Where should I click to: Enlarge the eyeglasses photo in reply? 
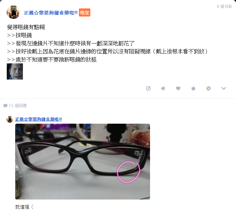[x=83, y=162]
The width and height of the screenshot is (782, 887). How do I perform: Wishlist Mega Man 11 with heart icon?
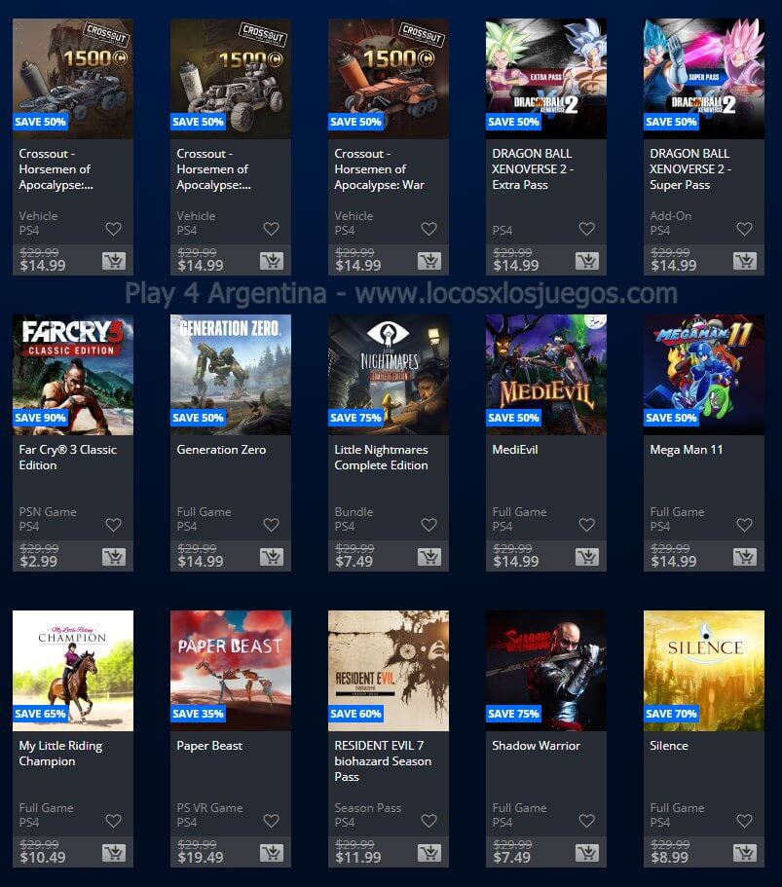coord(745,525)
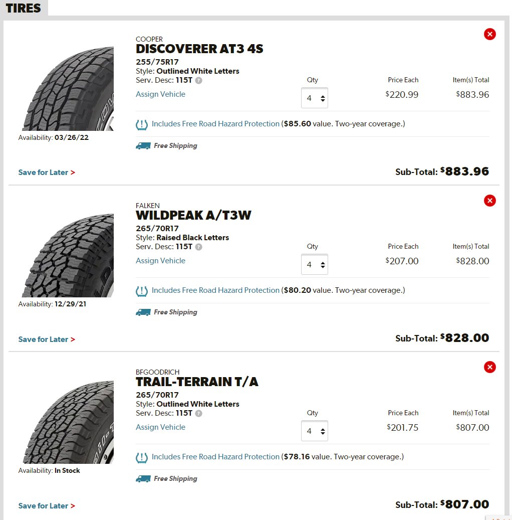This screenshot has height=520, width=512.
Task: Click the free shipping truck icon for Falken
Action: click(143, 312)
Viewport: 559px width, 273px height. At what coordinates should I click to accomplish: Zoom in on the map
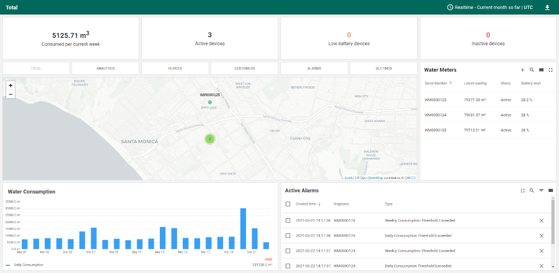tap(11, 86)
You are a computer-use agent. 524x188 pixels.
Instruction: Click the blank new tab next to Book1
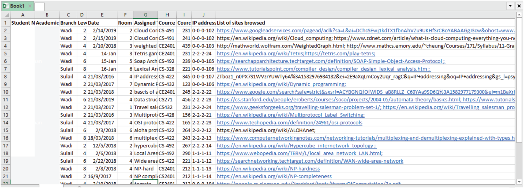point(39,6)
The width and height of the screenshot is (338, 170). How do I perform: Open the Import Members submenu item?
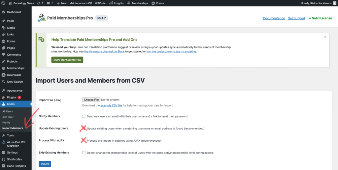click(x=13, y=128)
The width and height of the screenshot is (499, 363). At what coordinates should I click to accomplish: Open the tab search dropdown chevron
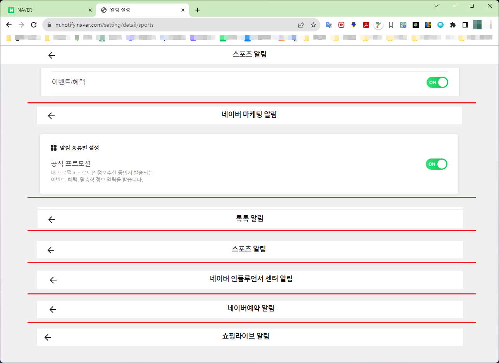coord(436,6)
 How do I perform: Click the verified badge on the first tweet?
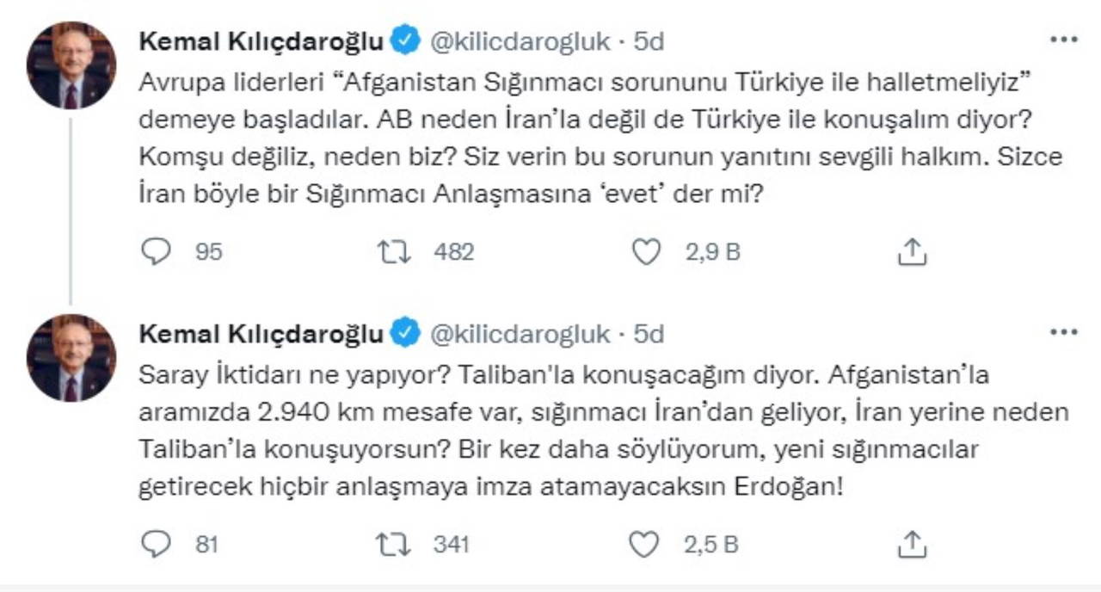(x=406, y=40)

________________

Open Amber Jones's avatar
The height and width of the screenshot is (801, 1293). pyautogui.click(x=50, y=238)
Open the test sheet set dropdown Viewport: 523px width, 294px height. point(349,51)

________________

* _WORK TO BE COMPLETED_
All that is wanted is a faithful reproduction of the line above with "Open Amber Jones's avatar", the line with "Open the test", and every line in between.

* _EXERCISE SOLUTION_
Open Amber Jones's avatar
The height and width of the screenshot is (801, 1293). pyautogui.click(x=50, y=238)
Open the test sheet set dropdown Viewport: 523px width, 294px height. point(349,51)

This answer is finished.